EXERCISE: Could you return every line of the material that contains the word "Designs"?

[Opening EXERCISE MATERIALS section]

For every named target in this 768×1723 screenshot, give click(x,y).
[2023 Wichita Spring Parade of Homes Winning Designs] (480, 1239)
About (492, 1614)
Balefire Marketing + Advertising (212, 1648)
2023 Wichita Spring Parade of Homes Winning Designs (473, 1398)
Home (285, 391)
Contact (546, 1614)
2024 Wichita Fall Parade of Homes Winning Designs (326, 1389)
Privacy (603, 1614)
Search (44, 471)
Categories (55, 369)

[Closing EXERCISE MATERIALS section]

TASK OUTPUT:
[2023 Wichita Spring Parade of Homes Winning Designs] (480, 1239)
2023 Wichita Spring Parade of Homes Winning Designs (473, 1398)
2024 Wichita Fall Parade of Homes Winning Designs (326, 1389)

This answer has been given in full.